▶ **What is expected**
The answer must consist of each line below that contains the string "profile".

▶ **Data for this exercise**

■ ■ ■

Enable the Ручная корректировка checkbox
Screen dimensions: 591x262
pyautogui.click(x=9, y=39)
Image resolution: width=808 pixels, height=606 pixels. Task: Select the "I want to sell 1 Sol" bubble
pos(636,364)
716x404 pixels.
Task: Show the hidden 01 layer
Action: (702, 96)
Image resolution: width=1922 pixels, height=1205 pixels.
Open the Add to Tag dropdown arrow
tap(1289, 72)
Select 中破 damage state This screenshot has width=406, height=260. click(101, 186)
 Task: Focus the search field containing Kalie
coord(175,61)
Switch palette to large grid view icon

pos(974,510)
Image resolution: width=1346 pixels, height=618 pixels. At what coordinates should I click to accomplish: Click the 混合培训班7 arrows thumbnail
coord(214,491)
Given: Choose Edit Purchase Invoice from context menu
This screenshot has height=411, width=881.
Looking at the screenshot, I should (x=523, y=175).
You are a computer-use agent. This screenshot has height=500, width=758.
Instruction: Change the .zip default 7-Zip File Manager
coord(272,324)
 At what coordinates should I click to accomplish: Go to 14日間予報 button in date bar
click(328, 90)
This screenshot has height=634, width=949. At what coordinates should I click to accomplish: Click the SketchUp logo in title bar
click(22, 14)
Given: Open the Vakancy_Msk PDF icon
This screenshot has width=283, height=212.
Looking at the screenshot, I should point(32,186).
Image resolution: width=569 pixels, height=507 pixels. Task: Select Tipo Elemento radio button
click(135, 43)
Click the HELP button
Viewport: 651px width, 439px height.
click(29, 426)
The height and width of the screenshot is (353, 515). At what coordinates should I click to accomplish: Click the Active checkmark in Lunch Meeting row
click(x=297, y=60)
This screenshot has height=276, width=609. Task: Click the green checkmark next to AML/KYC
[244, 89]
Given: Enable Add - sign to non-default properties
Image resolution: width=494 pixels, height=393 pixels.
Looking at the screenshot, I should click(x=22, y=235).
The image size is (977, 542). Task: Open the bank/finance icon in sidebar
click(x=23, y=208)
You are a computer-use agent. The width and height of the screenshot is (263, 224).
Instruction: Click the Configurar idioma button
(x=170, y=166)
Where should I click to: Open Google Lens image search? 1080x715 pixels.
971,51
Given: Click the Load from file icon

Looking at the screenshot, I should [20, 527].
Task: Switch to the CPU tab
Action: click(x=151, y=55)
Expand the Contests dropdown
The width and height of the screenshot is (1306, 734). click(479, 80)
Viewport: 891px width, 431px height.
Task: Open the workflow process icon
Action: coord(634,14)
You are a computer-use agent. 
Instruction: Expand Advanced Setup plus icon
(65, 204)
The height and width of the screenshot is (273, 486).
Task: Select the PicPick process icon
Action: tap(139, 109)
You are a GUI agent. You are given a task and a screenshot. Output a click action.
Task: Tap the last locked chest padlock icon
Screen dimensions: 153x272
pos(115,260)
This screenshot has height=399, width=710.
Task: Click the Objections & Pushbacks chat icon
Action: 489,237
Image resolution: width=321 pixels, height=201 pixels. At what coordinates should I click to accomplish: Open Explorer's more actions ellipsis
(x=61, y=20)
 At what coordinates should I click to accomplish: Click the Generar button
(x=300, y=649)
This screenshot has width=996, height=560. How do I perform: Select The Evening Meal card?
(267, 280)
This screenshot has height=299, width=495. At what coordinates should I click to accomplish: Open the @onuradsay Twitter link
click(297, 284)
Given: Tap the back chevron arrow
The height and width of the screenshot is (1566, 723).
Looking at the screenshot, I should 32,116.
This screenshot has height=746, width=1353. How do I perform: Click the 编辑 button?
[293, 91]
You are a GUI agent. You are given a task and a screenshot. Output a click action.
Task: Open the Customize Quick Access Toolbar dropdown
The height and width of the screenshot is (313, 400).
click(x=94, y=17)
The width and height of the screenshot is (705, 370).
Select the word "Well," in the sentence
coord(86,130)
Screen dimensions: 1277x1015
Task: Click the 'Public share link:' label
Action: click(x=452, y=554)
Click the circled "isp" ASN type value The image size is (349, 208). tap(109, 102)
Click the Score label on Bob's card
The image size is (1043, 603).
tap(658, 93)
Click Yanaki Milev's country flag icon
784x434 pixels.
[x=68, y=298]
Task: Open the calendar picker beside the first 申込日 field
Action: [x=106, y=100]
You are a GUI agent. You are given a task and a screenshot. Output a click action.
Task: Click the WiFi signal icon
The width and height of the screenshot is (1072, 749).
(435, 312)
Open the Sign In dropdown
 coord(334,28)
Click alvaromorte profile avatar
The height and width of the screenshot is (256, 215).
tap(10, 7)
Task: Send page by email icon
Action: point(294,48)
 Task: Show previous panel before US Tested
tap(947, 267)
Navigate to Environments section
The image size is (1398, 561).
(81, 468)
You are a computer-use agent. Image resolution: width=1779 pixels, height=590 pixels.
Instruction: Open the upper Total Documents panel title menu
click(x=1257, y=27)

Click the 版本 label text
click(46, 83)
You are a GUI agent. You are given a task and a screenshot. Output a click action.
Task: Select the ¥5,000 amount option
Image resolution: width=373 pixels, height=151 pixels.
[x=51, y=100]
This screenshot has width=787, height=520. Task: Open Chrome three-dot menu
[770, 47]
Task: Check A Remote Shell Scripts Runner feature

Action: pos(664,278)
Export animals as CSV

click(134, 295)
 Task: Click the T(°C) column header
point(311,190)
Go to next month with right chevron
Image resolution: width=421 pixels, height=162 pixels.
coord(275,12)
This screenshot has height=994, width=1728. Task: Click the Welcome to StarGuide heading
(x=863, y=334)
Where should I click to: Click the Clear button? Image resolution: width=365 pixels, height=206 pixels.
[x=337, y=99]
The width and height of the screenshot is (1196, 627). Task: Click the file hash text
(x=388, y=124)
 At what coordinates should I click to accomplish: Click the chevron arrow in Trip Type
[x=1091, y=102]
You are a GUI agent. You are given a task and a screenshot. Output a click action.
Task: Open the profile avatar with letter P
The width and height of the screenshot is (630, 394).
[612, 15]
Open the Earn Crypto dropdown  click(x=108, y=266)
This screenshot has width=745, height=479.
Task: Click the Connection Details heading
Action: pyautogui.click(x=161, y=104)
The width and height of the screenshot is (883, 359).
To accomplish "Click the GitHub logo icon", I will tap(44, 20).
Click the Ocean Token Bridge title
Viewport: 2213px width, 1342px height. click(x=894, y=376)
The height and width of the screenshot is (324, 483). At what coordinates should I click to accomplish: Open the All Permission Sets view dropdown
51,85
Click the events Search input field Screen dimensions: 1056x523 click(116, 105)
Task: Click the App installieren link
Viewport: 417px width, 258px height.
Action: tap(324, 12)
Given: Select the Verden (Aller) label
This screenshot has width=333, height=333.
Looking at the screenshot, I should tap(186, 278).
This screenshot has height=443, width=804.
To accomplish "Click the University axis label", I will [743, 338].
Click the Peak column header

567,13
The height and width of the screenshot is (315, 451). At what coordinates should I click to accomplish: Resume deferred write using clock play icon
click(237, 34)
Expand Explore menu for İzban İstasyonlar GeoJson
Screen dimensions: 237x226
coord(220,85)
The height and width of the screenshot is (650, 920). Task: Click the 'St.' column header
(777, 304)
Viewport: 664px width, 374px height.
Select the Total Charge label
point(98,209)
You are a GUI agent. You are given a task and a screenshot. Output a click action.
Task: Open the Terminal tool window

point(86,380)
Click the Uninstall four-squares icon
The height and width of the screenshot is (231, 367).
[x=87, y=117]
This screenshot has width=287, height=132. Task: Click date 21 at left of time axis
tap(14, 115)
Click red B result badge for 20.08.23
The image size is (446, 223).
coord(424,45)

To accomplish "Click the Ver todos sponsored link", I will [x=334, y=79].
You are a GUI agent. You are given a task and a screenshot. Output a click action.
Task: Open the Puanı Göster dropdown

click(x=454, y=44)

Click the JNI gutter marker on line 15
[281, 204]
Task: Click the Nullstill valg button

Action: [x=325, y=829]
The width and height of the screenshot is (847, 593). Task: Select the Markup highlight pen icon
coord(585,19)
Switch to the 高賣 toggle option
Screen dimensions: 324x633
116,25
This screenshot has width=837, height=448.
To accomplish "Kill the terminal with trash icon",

■ ■ ■

▶ **Your solution**
Click alvaromorte profile avatar
Task: Open the profile avatar with letter P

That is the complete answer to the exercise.